You do have some control, in the form of copyright. Also the analogy doesn’t hold up well since you’re not using their “pen” and they only let you reach inside through the window. And the audience is outside the house.
And to continue that analogy- Twitter didn’t assign the name, the user created it so they hold copyright on the name.
deleted by creator
Except when you enter the home, you accepted the TOS that transfers copyright to the owner of the home.
Nope.
as a user, “you retain your rights to any Content you submit, post or display on or through the Services. What’s yours is yours you own your Content (and your photos and videos are part of the Content),” although you also grant Twitter a license to use the content, which authorizes it “to make your Content available to the rest of the world and to let others do the same.” Based on this language, other twitter users are also licensed to copy and redistribute your posts by “retweeting” them.

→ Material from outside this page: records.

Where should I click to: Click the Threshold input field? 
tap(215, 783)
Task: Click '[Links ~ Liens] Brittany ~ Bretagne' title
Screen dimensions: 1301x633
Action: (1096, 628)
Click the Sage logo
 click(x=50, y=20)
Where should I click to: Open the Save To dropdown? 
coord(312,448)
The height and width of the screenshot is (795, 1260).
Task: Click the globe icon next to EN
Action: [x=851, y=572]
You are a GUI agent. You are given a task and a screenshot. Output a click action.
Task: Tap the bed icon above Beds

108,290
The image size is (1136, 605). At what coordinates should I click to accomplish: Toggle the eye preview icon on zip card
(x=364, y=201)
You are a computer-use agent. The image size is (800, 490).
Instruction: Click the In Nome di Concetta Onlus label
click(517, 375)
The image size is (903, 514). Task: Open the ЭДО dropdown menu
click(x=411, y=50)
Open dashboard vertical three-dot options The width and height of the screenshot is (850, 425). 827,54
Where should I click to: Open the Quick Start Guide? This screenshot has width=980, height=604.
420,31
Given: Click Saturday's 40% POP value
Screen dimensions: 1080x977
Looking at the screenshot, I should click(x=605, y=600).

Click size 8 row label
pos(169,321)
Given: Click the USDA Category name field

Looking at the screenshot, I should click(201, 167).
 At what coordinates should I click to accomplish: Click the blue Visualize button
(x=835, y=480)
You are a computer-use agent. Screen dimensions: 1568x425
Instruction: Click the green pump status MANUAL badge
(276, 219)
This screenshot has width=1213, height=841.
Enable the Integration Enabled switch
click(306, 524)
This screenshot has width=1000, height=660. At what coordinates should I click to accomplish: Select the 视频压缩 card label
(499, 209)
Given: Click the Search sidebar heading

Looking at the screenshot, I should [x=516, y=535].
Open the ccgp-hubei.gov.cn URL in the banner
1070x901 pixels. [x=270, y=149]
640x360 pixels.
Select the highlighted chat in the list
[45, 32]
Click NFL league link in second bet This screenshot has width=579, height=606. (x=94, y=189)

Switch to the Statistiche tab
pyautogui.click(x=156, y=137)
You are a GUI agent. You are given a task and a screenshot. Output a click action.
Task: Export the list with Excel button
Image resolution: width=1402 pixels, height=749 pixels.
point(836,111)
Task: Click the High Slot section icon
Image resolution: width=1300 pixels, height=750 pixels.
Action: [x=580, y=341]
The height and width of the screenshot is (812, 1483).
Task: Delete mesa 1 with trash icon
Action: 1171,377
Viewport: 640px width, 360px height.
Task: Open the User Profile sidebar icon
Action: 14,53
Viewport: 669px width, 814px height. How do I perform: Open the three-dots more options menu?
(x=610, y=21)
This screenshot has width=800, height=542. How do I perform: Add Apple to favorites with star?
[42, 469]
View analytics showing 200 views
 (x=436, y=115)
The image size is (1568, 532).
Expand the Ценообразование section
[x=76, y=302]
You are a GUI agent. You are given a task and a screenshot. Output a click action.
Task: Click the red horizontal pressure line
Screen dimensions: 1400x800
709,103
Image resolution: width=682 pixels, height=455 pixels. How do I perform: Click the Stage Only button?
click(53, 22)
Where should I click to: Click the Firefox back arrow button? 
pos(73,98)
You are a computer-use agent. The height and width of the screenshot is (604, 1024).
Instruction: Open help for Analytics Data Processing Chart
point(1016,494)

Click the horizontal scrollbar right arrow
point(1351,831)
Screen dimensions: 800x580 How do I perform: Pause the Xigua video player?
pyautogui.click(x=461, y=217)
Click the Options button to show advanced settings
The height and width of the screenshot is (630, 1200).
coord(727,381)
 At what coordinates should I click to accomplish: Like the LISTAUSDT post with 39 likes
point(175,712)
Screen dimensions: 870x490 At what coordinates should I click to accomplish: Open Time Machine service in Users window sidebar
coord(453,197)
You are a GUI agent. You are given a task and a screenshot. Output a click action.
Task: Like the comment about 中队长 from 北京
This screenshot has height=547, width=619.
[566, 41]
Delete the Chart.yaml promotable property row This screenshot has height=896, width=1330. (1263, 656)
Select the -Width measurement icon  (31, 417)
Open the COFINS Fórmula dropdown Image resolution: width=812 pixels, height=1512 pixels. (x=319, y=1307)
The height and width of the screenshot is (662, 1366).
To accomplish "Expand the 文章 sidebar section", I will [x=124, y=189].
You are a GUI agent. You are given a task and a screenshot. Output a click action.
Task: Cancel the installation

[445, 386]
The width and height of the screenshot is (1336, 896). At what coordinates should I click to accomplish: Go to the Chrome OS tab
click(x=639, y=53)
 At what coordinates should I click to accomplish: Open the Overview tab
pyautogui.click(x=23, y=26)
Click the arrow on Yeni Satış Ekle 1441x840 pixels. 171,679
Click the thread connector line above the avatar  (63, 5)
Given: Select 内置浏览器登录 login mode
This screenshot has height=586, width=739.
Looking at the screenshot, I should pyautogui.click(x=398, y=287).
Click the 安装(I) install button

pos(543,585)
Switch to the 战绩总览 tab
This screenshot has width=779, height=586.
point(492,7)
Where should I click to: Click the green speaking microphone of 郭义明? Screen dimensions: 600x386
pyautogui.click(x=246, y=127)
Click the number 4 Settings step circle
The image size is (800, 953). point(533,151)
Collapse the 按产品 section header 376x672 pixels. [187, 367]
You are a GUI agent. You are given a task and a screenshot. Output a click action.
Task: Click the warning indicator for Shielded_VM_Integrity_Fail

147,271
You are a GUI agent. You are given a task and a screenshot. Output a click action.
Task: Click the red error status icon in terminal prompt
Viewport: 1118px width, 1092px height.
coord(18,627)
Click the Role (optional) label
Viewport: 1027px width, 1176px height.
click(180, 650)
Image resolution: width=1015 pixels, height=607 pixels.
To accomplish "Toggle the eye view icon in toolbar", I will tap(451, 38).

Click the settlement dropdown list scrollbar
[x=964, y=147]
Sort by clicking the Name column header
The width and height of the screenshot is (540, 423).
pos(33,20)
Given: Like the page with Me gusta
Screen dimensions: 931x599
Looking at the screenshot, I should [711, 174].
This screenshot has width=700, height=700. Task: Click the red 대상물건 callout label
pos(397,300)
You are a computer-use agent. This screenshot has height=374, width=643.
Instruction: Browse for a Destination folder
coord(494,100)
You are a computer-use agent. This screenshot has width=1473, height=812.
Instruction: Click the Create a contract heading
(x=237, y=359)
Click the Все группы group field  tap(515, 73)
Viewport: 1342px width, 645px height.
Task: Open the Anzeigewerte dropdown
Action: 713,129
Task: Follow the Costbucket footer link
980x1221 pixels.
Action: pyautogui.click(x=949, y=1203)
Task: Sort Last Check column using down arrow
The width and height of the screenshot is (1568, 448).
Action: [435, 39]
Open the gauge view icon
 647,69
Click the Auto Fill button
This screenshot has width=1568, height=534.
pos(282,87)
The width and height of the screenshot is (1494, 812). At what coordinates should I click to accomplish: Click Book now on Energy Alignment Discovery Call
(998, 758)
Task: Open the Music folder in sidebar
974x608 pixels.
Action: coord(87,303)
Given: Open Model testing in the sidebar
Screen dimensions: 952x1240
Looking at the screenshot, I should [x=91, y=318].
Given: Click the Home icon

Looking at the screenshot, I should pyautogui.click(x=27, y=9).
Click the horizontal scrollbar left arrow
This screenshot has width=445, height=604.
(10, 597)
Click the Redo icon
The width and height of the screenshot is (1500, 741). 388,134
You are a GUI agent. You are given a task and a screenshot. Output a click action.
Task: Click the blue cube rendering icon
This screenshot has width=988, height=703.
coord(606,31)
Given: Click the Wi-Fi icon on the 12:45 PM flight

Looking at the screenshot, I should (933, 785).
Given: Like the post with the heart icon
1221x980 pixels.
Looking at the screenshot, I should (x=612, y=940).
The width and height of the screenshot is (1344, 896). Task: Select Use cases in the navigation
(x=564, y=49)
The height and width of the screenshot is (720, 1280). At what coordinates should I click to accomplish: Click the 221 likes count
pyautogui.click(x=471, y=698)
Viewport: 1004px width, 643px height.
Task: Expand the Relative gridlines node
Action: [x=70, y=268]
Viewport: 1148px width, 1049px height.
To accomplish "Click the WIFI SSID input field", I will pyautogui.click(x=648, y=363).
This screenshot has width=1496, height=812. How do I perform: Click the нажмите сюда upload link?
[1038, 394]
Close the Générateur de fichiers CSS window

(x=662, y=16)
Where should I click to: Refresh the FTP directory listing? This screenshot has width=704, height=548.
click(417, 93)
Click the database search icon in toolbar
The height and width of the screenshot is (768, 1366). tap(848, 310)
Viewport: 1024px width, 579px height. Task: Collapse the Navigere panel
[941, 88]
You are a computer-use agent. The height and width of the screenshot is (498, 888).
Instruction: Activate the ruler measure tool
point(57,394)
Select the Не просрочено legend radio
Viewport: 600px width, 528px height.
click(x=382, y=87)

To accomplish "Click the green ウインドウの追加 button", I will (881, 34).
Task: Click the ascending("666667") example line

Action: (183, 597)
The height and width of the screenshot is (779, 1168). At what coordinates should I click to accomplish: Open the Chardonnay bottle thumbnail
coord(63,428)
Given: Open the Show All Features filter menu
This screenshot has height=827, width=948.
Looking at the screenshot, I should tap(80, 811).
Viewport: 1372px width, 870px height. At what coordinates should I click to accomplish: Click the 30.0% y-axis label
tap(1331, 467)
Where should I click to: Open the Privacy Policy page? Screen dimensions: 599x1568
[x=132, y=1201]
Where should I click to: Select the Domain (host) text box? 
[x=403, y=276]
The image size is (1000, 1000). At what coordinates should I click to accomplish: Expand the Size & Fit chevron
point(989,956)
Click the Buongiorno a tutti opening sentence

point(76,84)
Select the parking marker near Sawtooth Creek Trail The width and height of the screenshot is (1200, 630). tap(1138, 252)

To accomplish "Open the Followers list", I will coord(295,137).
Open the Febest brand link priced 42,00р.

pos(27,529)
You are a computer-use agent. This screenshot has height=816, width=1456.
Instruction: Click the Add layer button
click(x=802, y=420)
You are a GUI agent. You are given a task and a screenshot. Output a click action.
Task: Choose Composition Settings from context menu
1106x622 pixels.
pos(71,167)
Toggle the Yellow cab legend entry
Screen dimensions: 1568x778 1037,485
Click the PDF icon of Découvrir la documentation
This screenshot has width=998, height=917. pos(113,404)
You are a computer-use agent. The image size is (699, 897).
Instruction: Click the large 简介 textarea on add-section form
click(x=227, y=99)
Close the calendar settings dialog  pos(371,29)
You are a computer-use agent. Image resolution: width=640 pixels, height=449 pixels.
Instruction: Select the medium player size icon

https://copyrightalliance.org/faqs/tweets-protected-copyright/
Really ? I think you’ll find that clause means you do not own copyright to anything you post on X.
Find some pedos posting bad stuff and they’ll backtrack real fast
Really? How do you get that from “you retain your rights and give Twitter a license to use your content”? Retaining rights literally means not giving them up.
Congratulations on reading the twitter TOS. Now tell me if it is legal for a company to lay claim on copyright via a TOS.
We were talking about twitter. Stay with the program please.
I thought we were talking about who legally can lay claim on copyrights in the hypothetically house with a whiteboard? i’m not the one lost with the program.
You see, x is the pen, Infowars is the ink and we’re the contents of the water bowl all along
Skibidi dibidi bop
Not mine you faker. I never signed up for any of your crap.
https://www.youtube.com/watch?v=ockHHFfZ3b8&t=11
Sorry. It was my immediate first thought. 😅
He does. Same with any other platform you do not “own” your account. You have credentials to login to an account you created.
This should not be news to anyone. This applies to all social media, all entertainment, and every other account you use online.
Which is why it’s really important to have some trust /reputation if using these services.
Why anyone would use a service run by a fascist entitled madman who literally represents the very worst version of humanity is beyond me and they deserve whatever they get.
I don’t know why you’re getting downvoted, you are correct.
The platform owns the platform.
You have given the platform permission to use anything on the platform however they want.
They own the content you put on the platform.
They own the content you put on the platform.
This will depend on the terms of service agreement. Some of them try to get away with this, while others just give themselves an irrevocable license to use content you publish on their platform.